I've been having a lot of fun in the kitchen lately.
It all starts at the grocery store. I am slowly improving as a thrifty shopper. Last week I used a calculator and the cashier couldn't get over how little my groceries cost and how much produce I bought.
But I guess I should also mention that I bought kidney beans instead of black beans. To add insult to injury, I confused them not once but twice at home. I learned that when life hands you kidney beans, you make pasta e fagioli (and salad, and burritos...)
Tonight I hit the jackpot in the produce section.
Apples, oranges, grapefruits and bosc pears were all on sale. I found lots of good deals, bought the store brand, resisted the cute displays and behaved until I saw this.
I like to think that the Bonne Maman is a dumpling of a french woman who makes every batch on an old fashioned stove. I couldn't bear to pick up the sad looking off-brand raspberry jam. Score one for the Bonne Maman marketing team, you won me over. I came home armed with my cute preserves and got started on dinner.

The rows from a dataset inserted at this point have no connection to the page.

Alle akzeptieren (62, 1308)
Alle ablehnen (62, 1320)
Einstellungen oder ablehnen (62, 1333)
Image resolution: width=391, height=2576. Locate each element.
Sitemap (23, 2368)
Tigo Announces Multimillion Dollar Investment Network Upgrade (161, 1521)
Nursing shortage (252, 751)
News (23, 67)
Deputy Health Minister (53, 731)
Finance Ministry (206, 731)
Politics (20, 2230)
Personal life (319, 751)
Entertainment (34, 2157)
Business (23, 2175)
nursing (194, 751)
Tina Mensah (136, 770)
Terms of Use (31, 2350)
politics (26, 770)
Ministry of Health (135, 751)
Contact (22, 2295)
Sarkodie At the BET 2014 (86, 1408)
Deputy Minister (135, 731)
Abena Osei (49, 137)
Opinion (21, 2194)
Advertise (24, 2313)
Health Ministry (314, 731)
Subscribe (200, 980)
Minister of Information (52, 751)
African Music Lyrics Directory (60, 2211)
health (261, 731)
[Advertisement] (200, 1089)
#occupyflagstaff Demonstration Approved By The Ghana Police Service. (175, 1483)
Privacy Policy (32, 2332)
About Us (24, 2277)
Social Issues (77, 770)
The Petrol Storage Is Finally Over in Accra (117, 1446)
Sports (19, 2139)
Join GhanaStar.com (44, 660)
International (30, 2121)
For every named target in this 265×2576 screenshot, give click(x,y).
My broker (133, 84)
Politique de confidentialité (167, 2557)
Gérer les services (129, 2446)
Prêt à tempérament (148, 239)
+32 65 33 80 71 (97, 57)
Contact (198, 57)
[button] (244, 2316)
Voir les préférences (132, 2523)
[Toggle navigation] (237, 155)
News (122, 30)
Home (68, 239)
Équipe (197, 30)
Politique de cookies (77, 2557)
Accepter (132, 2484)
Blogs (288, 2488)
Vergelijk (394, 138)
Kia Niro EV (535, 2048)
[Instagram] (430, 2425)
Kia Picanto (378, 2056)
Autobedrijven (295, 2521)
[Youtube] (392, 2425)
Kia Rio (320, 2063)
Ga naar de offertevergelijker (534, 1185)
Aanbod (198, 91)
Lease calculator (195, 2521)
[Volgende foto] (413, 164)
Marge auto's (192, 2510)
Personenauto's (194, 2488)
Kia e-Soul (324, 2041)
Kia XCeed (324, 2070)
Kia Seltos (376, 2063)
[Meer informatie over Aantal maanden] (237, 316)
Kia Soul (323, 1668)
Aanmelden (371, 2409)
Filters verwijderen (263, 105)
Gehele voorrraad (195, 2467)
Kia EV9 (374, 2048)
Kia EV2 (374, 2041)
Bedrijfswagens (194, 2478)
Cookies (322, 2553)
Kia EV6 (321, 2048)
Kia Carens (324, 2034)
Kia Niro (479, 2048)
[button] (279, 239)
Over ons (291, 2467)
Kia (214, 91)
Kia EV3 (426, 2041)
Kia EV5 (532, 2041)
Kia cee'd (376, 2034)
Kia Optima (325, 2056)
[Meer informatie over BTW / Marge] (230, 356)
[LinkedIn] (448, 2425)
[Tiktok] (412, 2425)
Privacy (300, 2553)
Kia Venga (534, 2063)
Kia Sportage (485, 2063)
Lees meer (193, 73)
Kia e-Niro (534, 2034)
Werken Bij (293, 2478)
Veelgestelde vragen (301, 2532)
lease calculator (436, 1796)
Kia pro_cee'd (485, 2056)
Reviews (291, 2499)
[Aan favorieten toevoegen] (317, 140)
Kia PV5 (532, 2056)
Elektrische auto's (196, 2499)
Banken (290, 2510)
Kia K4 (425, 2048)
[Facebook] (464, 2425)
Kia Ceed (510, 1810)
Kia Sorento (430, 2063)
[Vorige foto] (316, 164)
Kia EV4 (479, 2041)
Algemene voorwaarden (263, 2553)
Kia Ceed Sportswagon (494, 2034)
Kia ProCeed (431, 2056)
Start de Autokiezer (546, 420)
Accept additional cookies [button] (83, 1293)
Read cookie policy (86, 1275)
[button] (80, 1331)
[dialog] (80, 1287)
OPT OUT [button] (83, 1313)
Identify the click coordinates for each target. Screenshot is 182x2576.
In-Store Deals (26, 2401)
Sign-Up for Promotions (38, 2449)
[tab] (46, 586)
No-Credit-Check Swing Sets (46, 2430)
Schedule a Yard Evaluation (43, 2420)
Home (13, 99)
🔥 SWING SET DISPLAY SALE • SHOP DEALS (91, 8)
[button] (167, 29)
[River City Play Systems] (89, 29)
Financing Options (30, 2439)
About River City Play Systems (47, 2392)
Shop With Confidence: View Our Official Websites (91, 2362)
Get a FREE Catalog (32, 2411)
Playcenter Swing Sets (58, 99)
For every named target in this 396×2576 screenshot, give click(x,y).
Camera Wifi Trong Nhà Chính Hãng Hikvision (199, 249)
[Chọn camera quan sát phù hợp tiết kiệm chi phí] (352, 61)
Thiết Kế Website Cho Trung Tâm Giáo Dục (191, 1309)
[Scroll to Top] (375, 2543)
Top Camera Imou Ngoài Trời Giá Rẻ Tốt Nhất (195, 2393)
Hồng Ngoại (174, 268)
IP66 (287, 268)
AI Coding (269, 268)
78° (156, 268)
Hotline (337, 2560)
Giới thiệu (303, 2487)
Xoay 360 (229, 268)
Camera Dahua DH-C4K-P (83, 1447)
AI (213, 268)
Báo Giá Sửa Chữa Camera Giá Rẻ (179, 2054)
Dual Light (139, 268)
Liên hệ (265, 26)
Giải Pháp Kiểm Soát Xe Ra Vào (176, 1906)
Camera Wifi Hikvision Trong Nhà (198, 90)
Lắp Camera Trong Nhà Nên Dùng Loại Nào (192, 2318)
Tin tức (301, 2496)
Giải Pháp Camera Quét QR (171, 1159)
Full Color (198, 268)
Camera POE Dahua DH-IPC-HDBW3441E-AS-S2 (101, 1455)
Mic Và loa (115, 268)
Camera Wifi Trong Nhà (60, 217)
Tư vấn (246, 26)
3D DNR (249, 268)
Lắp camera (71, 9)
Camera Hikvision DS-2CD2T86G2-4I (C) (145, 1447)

Before I was married, I was a sporadic chef. Sometimes I would get really into a new recipe or try my hand at fondant. There was also a week when I ate nothing but spaghetti-o's. Any cooking I did was from a recipe. I was especially particular to recipes with lots of photos so I could check my work.
My husband, on the other hand, cooks off the cuff. His specialty is making delicious Sunday brunches out of a seemingly empty fridge. His skill for improvisation is slowly rubbing off.
Last week I made a split pea and vegetable curry soup. I wanted a yummy side so I tried making biscuits. Ok, I know that sounds more like culture clash than creative fusion cuisine, but the combination was not bad. I was surprised to find that I had all the ingredients for a basic biscuit in my cupboards and the whole project only took twenty minutes.
On Saturday I made spicy mac and cheese for lunch. The key to the recipe was a simple cream sauce. It was so yummy, I began to think of other uses for the cream sauce.
Tonight I combined the two new finds and made chicken pot pie with a biscuit crust.
I shredded a rotisserie chicken, sauteed some onions, celery, and carrots, stirred in some frozen peas and corn and folded it all into a cream sauce with thyme and rosemary. These cheery yellow ramekins belonged to my grandmother and they are the perfect size for a single portion.
One on the many perks of being a newlywed is that no matter how humble dinner may be, I have pretty tableware to serve it with.
Dinner is not always like this. I default to black bean burritos more often than I should and we eat a lot of "snack dinners" (like chips and salsa or crackers and cheese.) The only constant is my total disdain for doing the dishes.